Discovery and Characterization of an Antimicrobial Toxin of the Gut Symbiont Bacteroides fragilis

Abstract

The gut microbiota represents one of most densely populated ecosystems on earth. The trillions of bacteria that populate the gastrointestinal tract carry out essential tasks for the host, such as harvesting energy from food, synthesizing micronutrients, and participating in the development of the immune system. Gut bacteria are also implicated in disease, with certain bacteria linked to inflammatory diseases, obesity and depression. Given the significance of the gut microbiota, understanding the factors that shape this complex ecosystem is of great scientific importance.
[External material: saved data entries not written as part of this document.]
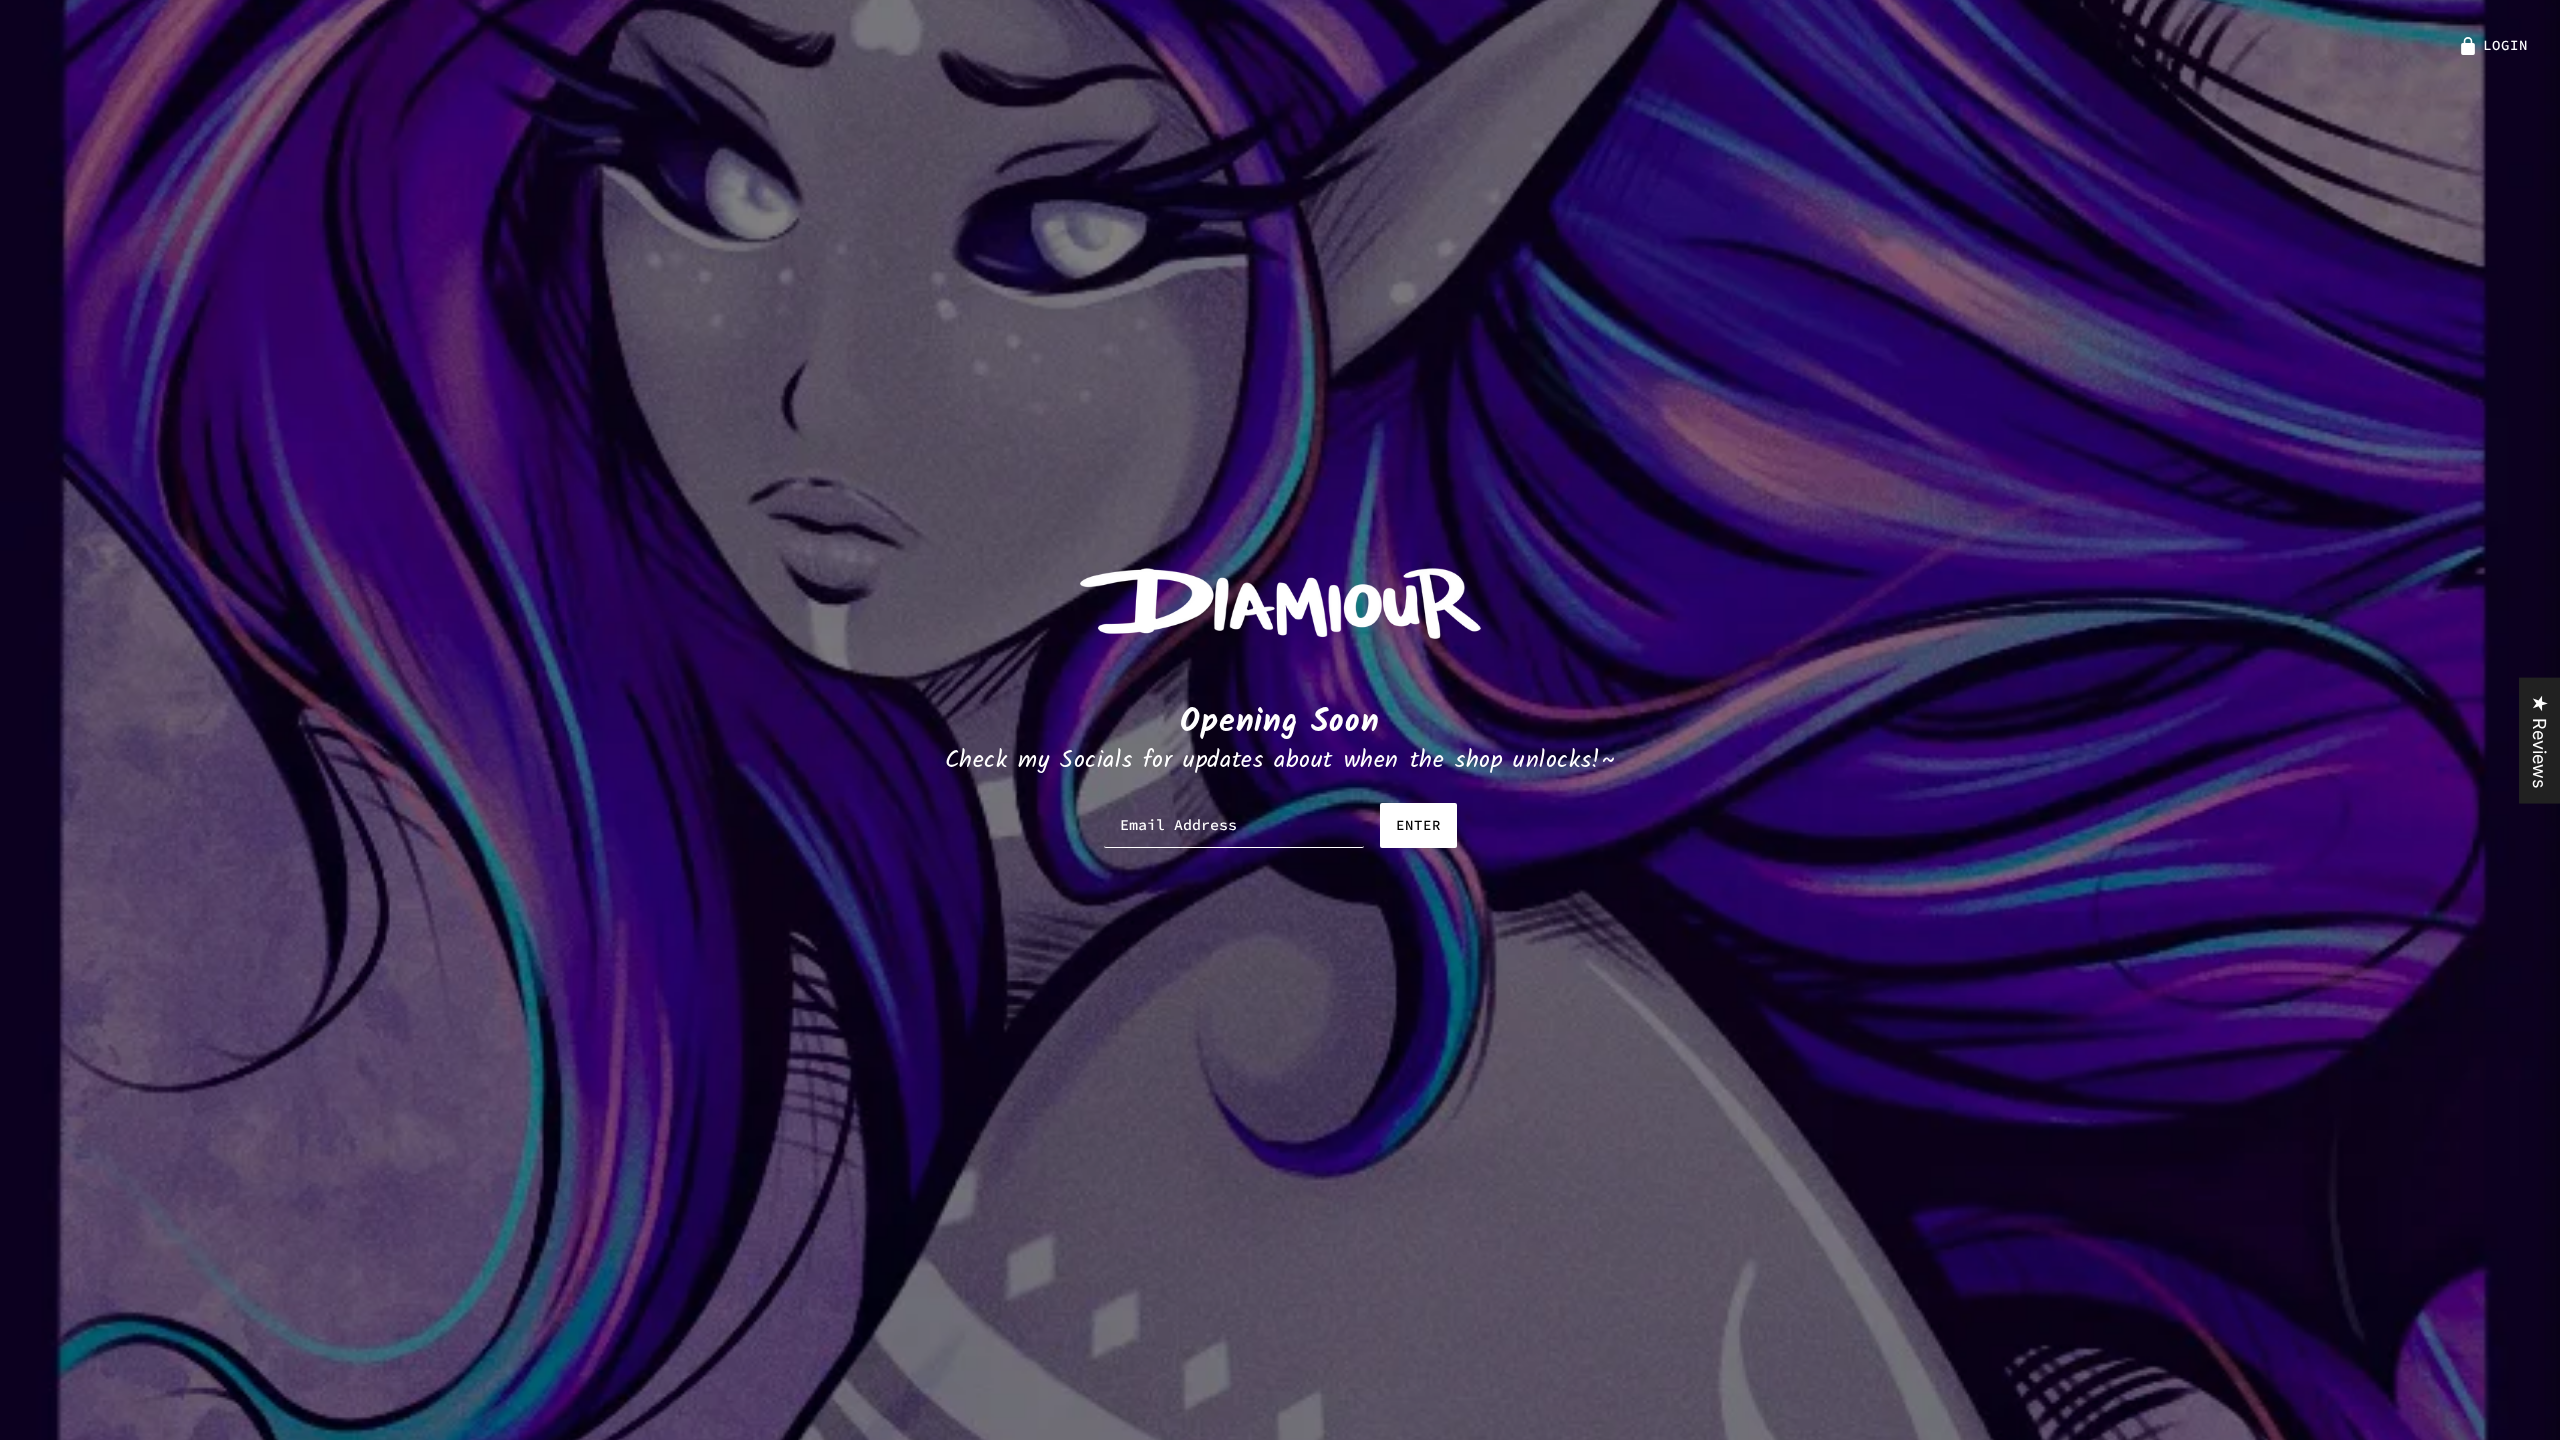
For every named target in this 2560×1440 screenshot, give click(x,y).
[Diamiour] (1280, 601)
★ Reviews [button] (2539, 741)
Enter (1418, 825)
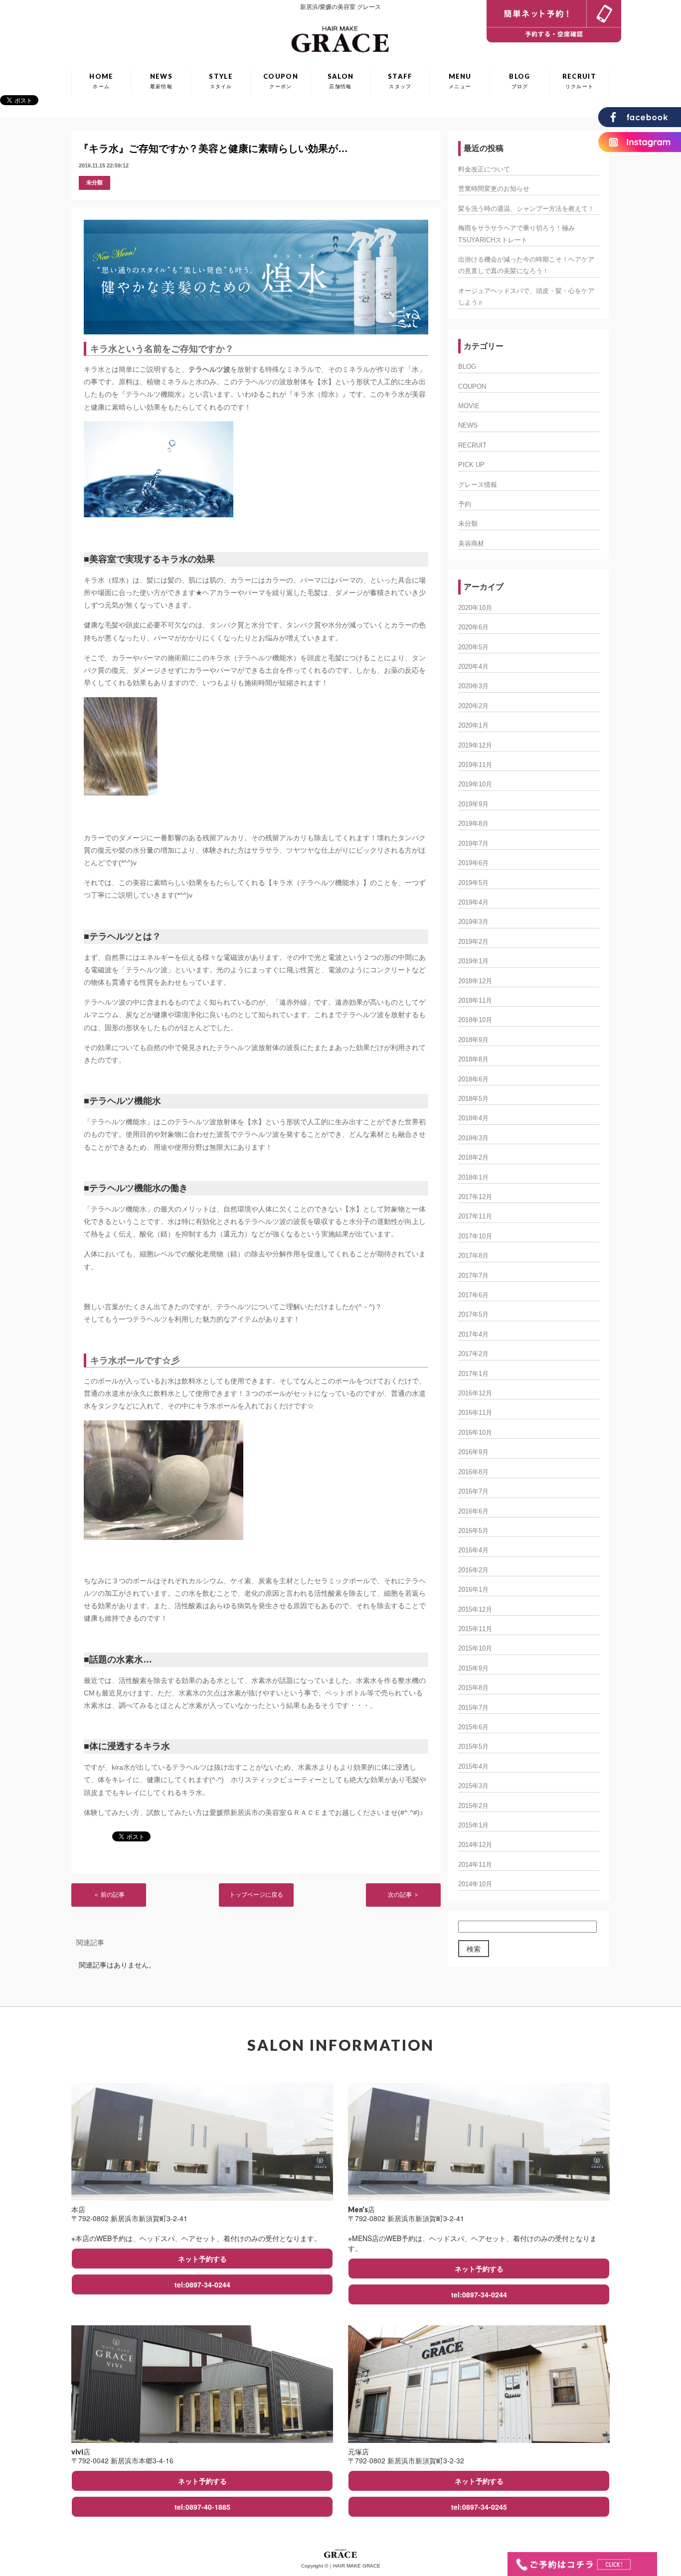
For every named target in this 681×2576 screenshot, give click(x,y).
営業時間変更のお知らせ (493, 188)
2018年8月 (473, 1059)
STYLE (221, 80)
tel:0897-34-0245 (479, 2507)
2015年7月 (473, 1707)
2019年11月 (475, 764)
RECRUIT (579, 80)
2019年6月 (473, 863)
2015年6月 (473, 1727)
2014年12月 (475, 1844)
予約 (464, 504)
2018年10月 (475, 1020)
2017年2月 (473, 1354)
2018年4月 (473, 1118)
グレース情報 (477, 484)
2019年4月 (473, 902)
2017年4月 (473, 1334)
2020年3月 (473, 686)
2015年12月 (475, 1609)
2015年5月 (473, 1746)
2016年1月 (473, 1589)
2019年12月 (475, 745)
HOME (101, 80)
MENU (460, 80)
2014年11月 (475, 1864)
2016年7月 (473, 1491)
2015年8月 (473, 1687)
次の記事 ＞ (403, 1894)
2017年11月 (475, 1216)
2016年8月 (473, 1472)
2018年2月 (473, 1157)
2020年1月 (473, 725)
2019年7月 (473, 843)
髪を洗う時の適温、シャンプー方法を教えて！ (526, 208)
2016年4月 (473, 1550)
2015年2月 (473, 1806)
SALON (341, 80)
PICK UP (471, 464)
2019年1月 (473, 961)
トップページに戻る (256, 1894)
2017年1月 (473, 1373)
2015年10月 (475, 1648)
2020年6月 (473, 627)
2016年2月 (473, 1570)
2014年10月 (475, 1884)
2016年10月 (475, 1432)
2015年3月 (473, 1786)
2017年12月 (475, 1197)
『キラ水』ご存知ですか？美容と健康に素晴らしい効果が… (213, 148)
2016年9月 (473, 1452)
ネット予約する (202, 2259)
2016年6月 (473, 1511)
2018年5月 (473, 1098)
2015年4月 (473, 1766)
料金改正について (484, 169)
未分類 (94, 182)
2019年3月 (473, 921)
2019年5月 (473, 883)
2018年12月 (475, 981)
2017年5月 (473, 1314)
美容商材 (471, 543)
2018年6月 (473, 1079)
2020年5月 (473, 647)
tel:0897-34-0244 (202, 2284)
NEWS (161, 80)
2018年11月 (475, 1000)
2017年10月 (475, 1236)
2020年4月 (473, 666)
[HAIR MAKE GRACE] (341, 36)
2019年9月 (473, 804)
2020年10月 (475, 607)
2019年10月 (475, 784)
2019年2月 (473, 941)
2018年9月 (473, 1040)
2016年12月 (475, 1393)
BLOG (519, 80)
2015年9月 (473, 1668)
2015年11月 (475, 1629)
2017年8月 (473, 1255)
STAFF (400, 80)
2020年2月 (473, 706)
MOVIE (469, 406)
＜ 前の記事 (109, 1894)
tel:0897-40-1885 (202, 2507)
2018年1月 (473, 1177)
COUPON (280, 80)
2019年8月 (473, 823)
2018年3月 (473, 1138)
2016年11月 (475, 1412)
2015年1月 (473, 1825)
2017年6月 (473, 1295)
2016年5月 (473, 1530)
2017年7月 (473, 1275)
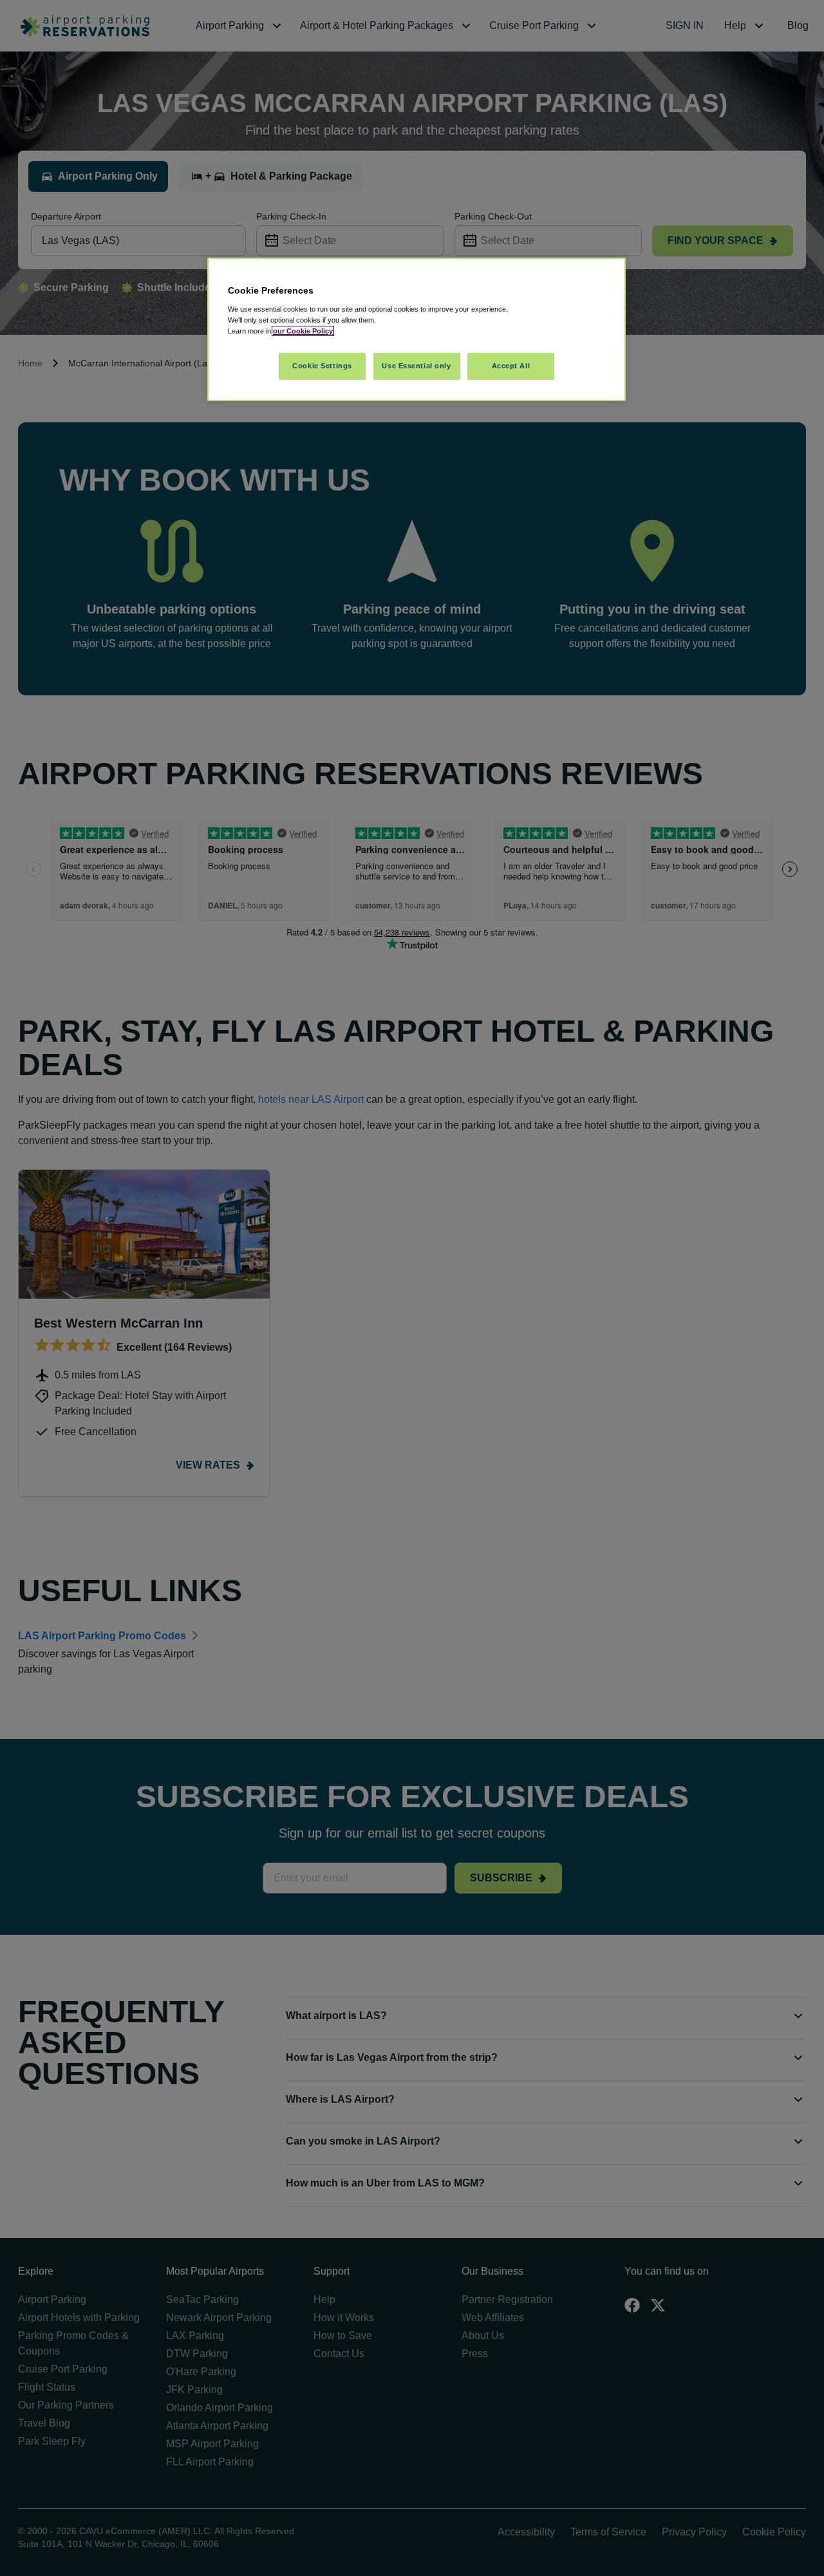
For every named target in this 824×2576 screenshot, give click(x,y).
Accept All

One of the underappreciated forces that shapes the gut microbiota is antagonism: the process by which species kill or otherwise interfere with other species. Previous work in the Comstock group showed that the gut symbiotic bacterium Bacteroides fragilis 638R produces two diffusible toxins that each kill a subset of other strains of B. fragilis. I have shown that B. fragilis 638R produces a third toxin, BSAP-4, that kills a different subset of strains of B. fragilis. I characterized the activity of this toxin by demonstrating its activity spectrum and quantifying its killing behavior. I identified the toxin’s receptors in target strains and bioinformatically analyzed the distribution of the toxin and its receptors in natural microbiotas. Finally, I used gnotobiotic mouse models of gut colonization to observe the fitness benefits conferred by the toxin and receptor genes.